• _Task brief_
From the first line to the last, write out the records exactly, leaving the pictures behind.

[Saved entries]
----------------
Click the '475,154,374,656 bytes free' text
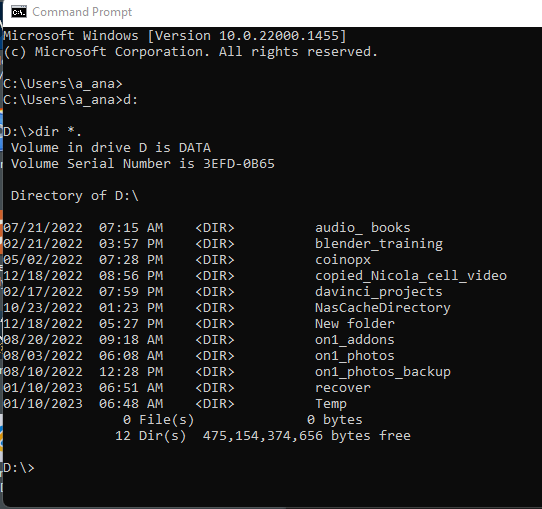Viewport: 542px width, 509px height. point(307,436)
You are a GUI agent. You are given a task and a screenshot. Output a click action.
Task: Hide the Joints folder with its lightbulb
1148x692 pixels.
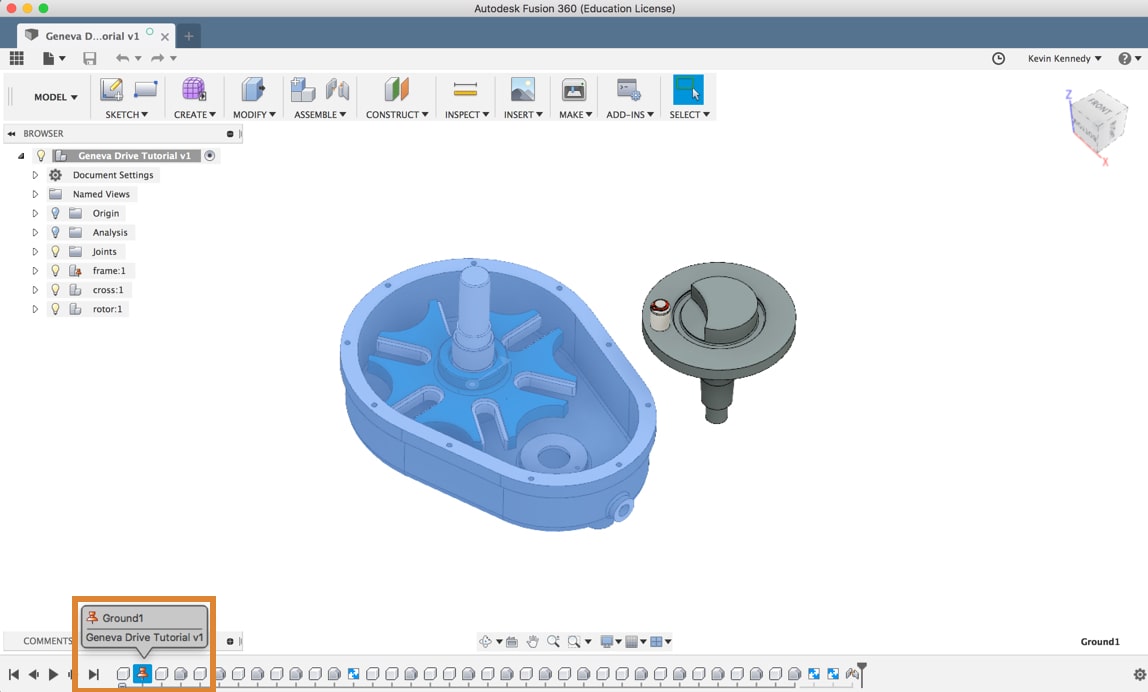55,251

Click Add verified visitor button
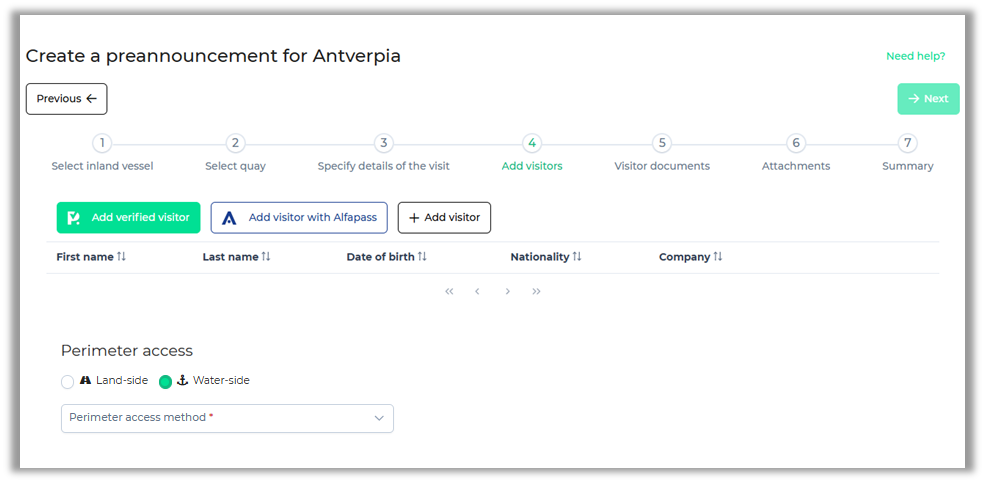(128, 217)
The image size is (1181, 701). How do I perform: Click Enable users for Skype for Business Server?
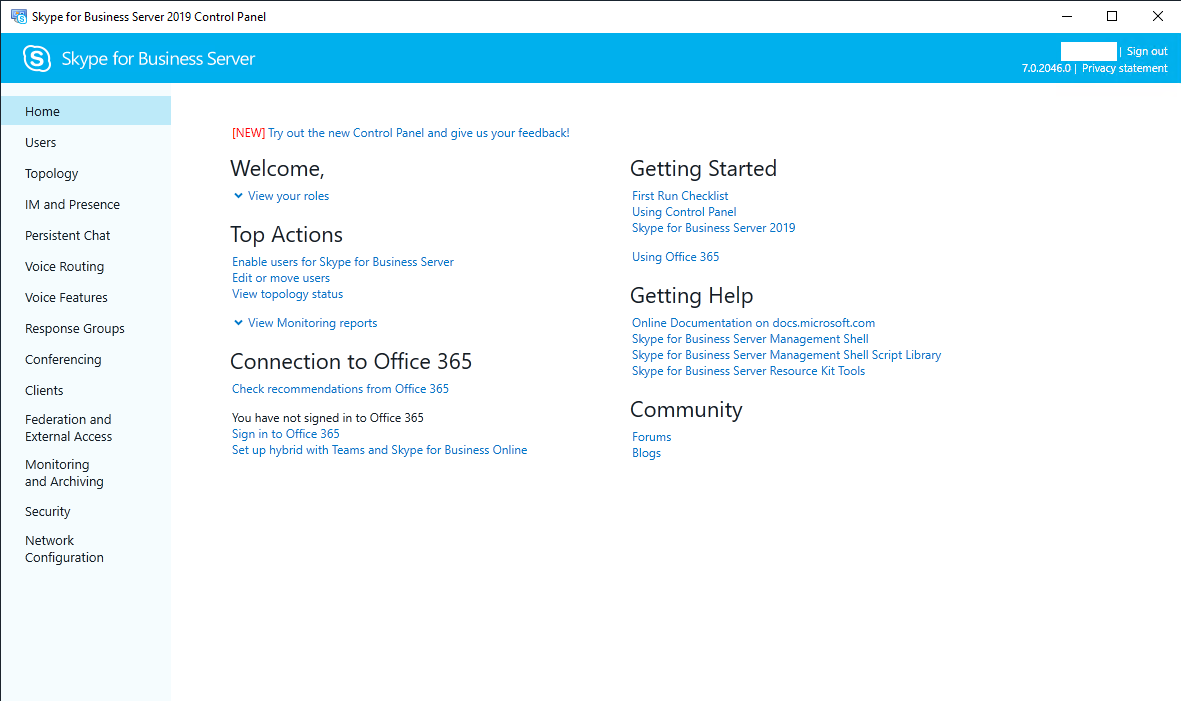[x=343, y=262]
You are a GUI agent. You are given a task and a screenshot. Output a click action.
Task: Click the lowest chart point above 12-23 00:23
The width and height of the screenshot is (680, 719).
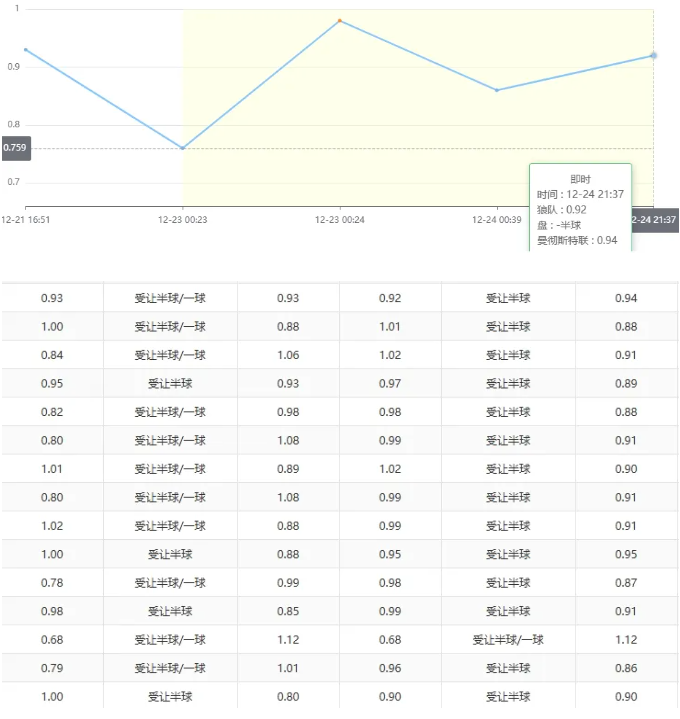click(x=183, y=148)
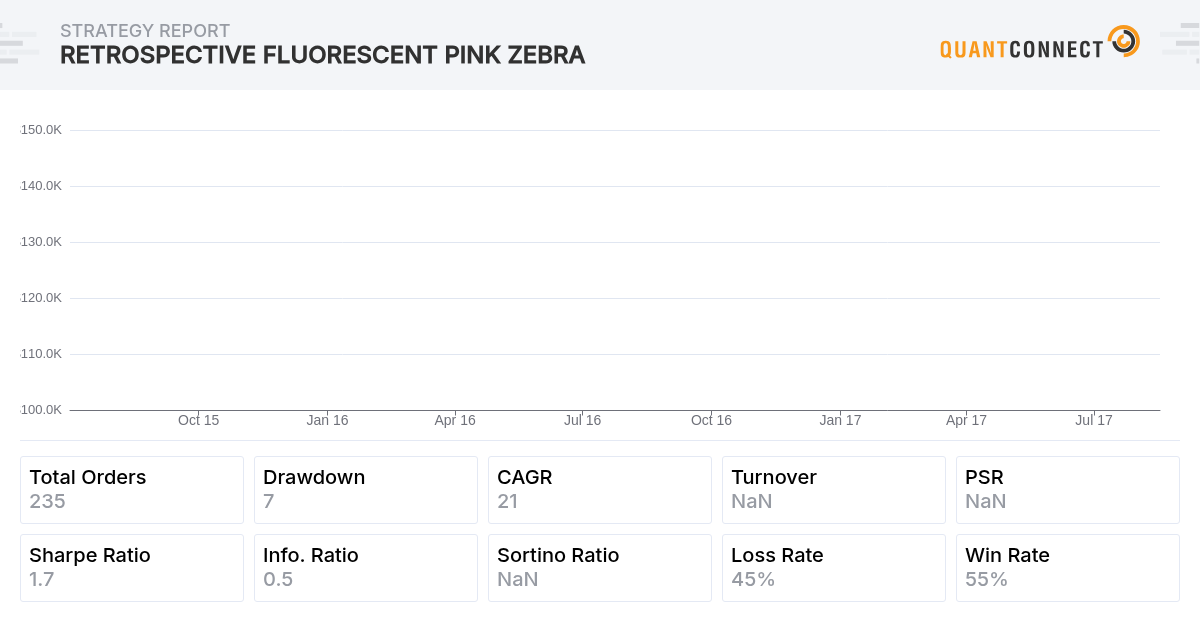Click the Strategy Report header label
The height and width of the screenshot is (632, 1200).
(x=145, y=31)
----------------
• _Exercise solution_
Click the '475,154,374,656 bytes free' text
Viewport: 542px width, 509px height. point(307,436)
You are a GUI agent. You are given a task and a screenshot. Output a click action.
Task: Hide the Joints folder with its lightbulb
1148x692 pixels.
55,251

Click Add verified visitor button
(128, 217)
The image size is (1181, 701). How do I perform: Click Enable users for Skype for Business Server?
[x=343, y=262]
You are a GUI agent. You are given a task and a screenshot. Output a click action.
Task: Click the lowest chart point above 12-23 00:23
The width and height of the screenshot is (680, 719).
click(x=183, y=148)
Click the Strategy Report header label
The height and width of the screenshot is (632, 1200).
(x=145, y=31)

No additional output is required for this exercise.